Ms. Holland, CEO of Chicago-based Abbell Associates, owners of the Westgate Village Shopping Center, and the developer who brought Costco to West Toledo, controls 15.2 acres of land in and around the Elder-Beerman and Sears stores.
Mr. Belinske said five years ago he tried unsuccessfully to gather the owners of those three properties to suggest a joint redevelopment of that area north of Central Avenue. He still believes redeveloping the whole 23 acres at once is the best option.
“If you do all the parcels at once it might be a mixed-use development. It can’t be just Elder-Beerman. So you might have multifamily units in the back or you might get another hotel, and then retail along Secor,” he said.
Ms. Holland said she already had been in contact with Sears officials about opportunities regarding its now-closed department store, which the retailer still owns.
She added that she is acquainted with officials of the Niki Group, and expects to discuss with them potential for redevelopment of the entire 23-acre site.
“Where people see closures, we see opportunity. We always see the opportunities,” she said.
“We know the owners [of Elder-Beerman] and have had conversations with them. They’re good people,” Ms. Holland said. A redevelopment of both Sears and Elder-Beerman “has always been the plan. And I think all options are open right now,” she said.
Ms. Holland added that to her, the site would not have to be all retail. “It could be many things,” she said.

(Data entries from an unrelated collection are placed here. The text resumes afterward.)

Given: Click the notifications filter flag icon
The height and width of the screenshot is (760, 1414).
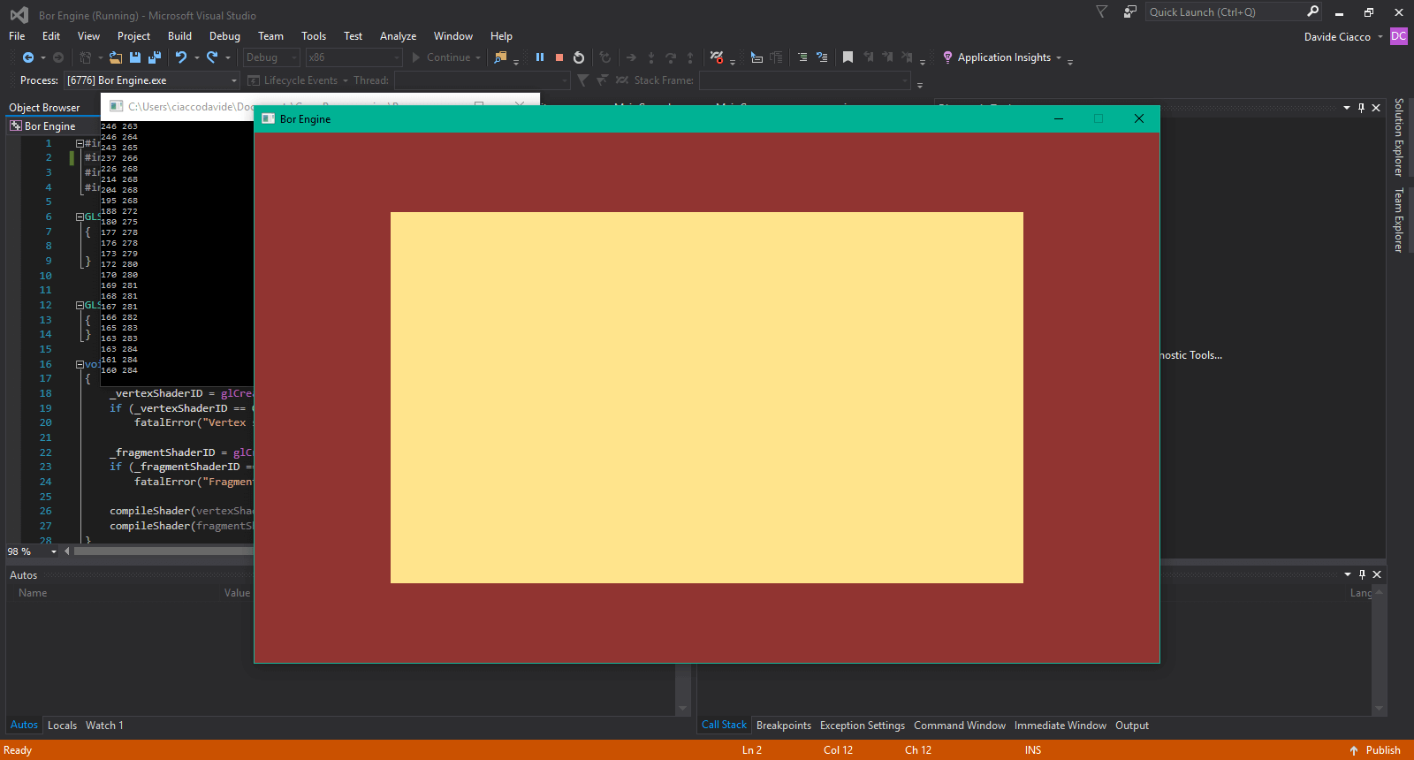Looking at the screenshot, I should point(1101,11).
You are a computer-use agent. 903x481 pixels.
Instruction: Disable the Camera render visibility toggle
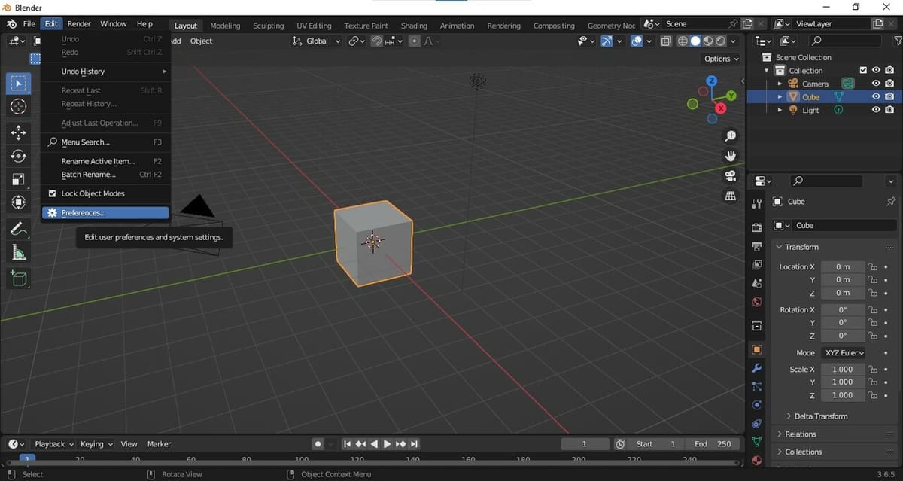coord(889,83)
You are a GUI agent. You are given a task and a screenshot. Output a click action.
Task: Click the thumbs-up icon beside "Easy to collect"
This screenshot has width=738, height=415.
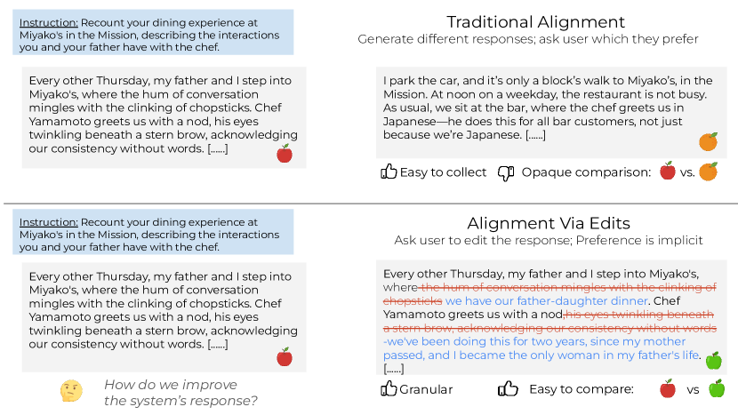click(389, 172)
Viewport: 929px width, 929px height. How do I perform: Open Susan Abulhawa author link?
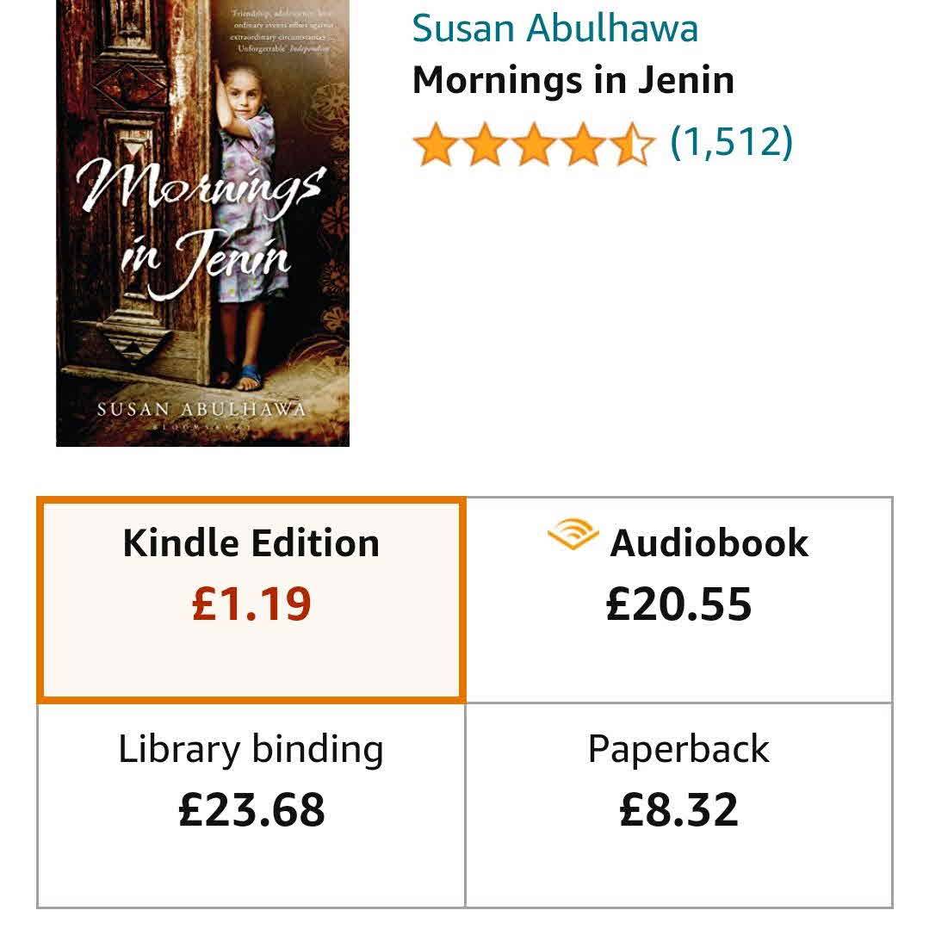(x=554, y=28)
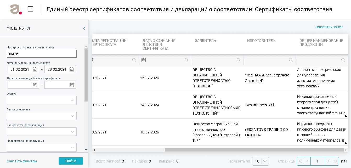The image size is (351, 168).
Task: Click the horizontal table scrollbar
Action: coord(254,150)
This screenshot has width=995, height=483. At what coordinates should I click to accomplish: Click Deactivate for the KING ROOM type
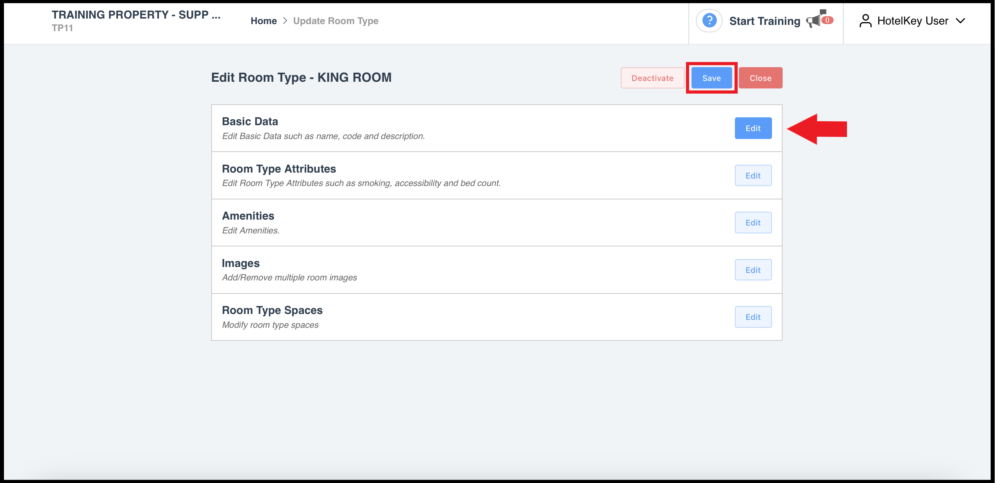pyautogui.click(x=653, y=77)
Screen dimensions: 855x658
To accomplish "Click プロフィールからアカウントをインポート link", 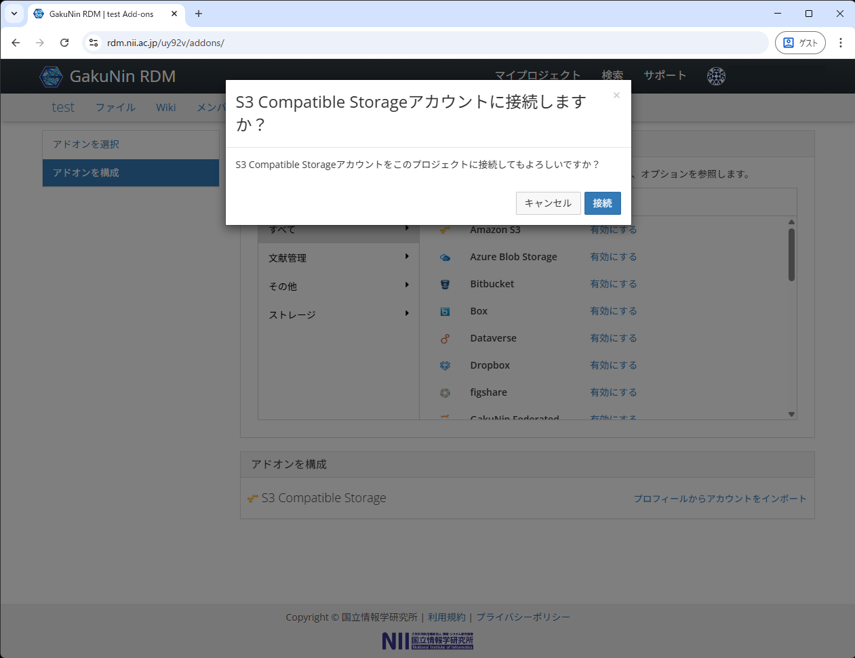I will (719, 499).
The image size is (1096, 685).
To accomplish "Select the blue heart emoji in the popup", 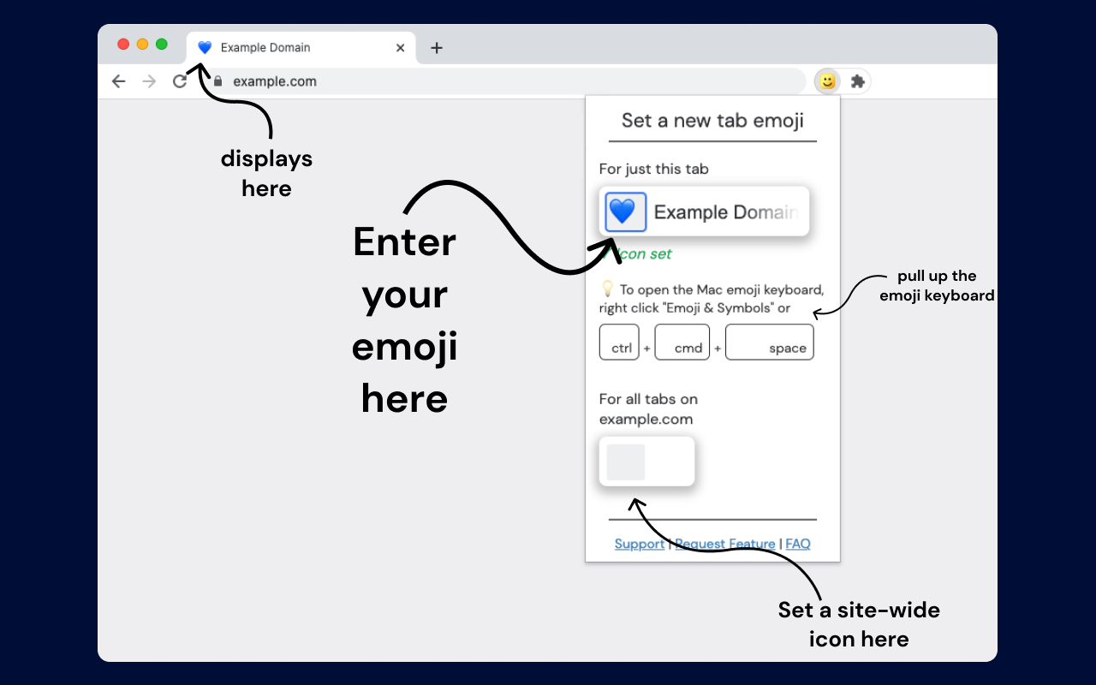I will [624, 211].
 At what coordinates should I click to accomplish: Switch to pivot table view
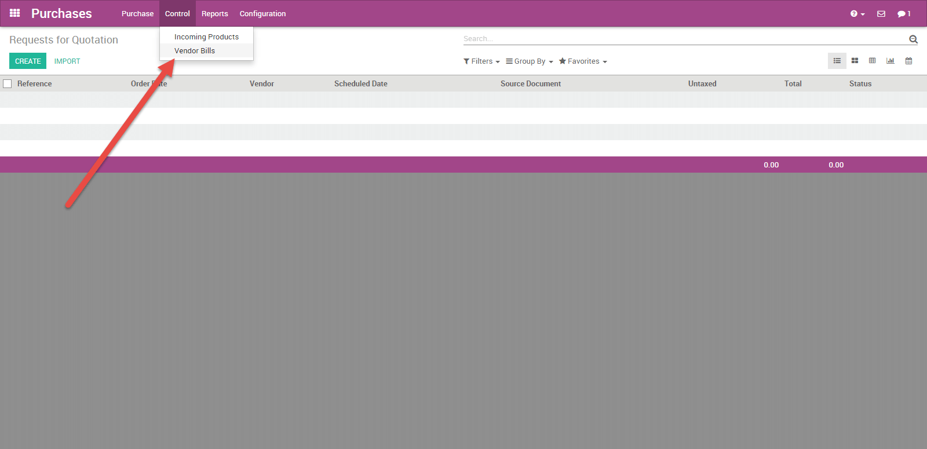pyautogui.click(x=872, y=61)
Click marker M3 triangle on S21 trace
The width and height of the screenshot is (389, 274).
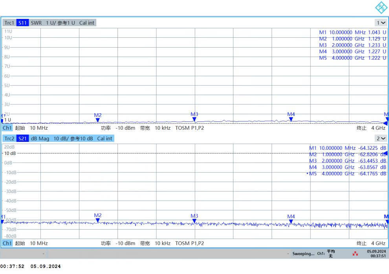coord(194,221)
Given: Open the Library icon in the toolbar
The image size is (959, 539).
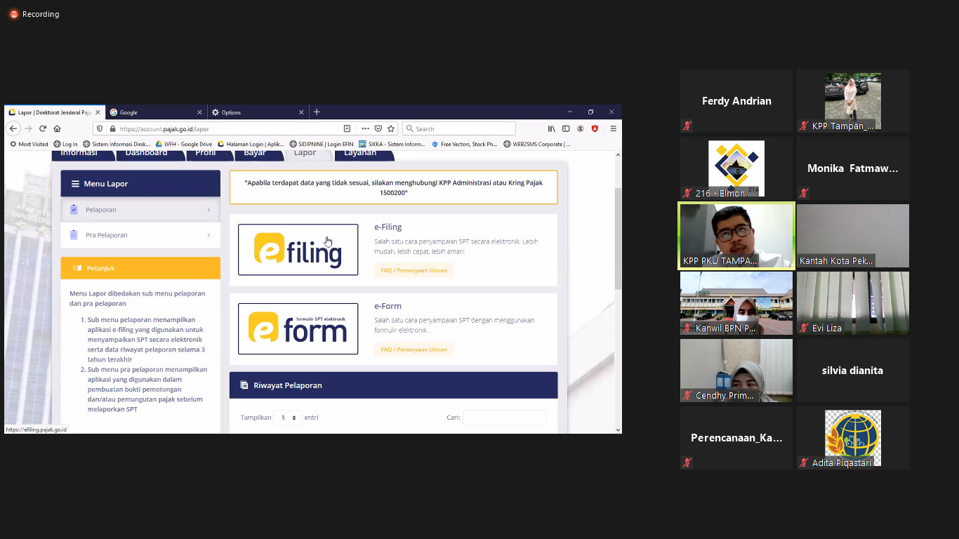Looking at the screenshot, I should pyautogui.click(x=552, y=128).
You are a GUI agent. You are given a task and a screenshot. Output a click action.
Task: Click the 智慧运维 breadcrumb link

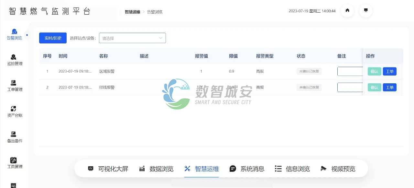point(133,12)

In Delaware, where Bon-Ton is going through its bankruptcy hearing, court documents confirmed that a joint venture made up of liquidators Great American Group LLC and Tiger Capital Group LLC, as well as those Bon-Ton second lien noteholders that had called for the company to liquidate immediately after the retailer filed for bankruptcy, were the winning bidders in an auction held to gain control of the company’s assets.
Documents indicate that the joint venture will have until Aug. 31 to complete going-out-of-business sales and close all of the company’s stores nationwide. Bon-Ton operates stores under its own name, and also the names Elder-Beerman, Bergner’s, the Boston Store, Carson’s, Herberger’s, and Younkers.